Hello Flavio,

without being a professional in the area here are my 5 reals. :)

You task is to prove that the guy is innocent and not to perform an investigation, correct. I'm also assuming that in Brazil the person is innocent until proven otherwise.

Even if it is proven that the email has originated from S's computer is the prosecution able to prove that S sent the email? This is crucial because computer and human are two different things. You said there are 12 other people in the apartment, it could be anybody (and btw. you do not need to find which of the other people did it, you just have to prove it was not S).

You mentioned S works a lot and studies a lot. If the email was received in certain time by the recipient and their mail system registered the incoming mail. Where was S at that time? (It is possible to argue that the email was delayed during the relay BUT it is the OTHER party's responsibility to prove so ( i.e. they have to go and find the logs). If they do so you can then ask the question again where was the person when they sent the email.

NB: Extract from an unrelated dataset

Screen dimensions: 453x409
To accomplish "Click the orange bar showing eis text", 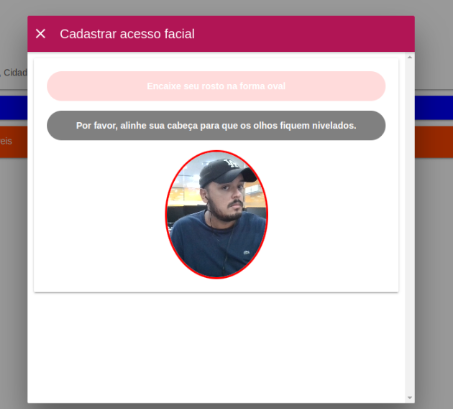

If they are able to get to any logs and especially to the logs from hotmail then they should be able to also trace [EMAIL PROTECTED] account. They ALSO have to prove that this account is fake (or used by S). This again means that they have to tie time of logins to this account to the time the person is working on his computer (at home because until that point it is assumed that he sent the email from there).

So see it is really important for the PROSECUTION to prove he was sitting in front of the computer. Also it is not needed any of the other people to be an IT wiz so break in to his computer and send the email. All it takes is to call in a buddy that can do that.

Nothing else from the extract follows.